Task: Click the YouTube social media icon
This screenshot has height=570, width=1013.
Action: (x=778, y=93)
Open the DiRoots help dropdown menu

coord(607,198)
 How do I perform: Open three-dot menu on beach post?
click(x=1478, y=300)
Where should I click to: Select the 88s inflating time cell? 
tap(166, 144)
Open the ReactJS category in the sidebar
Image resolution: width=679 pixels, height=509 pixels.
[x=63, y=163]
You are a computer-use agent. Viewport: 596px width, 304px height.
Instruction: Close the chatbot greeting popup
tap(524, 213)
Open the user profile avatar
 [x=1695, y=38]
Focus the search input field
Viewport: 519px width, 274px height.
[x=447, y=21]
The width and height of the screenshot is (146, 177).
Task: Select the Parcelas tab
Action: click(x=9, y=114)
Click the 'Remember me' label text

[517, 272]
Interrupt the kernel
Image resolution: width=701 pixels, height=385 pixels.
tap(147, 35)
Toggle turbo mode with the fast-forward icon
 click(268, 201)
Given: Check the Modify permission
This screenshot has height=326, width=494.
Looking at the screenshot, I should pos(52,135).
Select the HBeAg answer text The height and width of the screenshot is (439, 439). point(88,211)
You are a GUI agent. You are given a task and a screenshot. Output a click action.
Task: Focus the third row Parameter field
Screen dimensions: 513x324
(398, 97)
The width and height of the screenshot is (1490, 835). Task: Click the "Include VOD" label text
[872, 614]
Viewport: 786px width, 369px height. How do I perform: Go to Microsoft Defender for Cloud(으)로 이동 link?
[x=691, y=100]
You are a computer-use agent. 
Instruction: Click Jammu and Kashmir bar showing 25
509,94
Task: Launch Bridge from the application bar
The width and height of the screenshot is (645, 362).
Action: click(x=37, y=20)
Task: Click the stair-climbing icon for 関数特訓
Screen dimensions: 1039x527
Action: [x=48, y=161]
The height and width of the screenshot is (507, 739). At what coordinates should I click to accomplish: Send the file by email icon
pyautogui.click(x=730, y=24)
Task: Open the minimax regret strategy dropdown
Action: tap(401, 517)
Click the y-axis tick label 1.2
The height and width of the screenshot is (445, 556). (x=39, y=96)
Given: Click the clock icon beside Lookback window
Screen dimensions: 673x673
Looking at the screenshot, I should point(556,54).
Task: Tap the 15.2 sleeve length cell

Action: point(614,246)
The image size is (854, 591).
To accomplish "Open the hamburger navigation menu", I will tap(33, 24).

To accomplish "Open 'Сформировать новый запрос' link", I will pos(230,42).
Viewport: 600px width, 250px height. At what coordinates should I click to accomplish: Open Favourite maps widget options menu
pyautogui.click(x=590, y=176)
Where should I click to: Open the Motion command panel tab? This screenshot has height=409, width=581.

## WORK INSTRUCTIONS
Only the lines that contain the string "computer" should be copied from the entries above.

## ANSWER FOR THE TASK
You are a computer-use agent. Viewport: 596px width, 304px height.
You are a computer-use agent. 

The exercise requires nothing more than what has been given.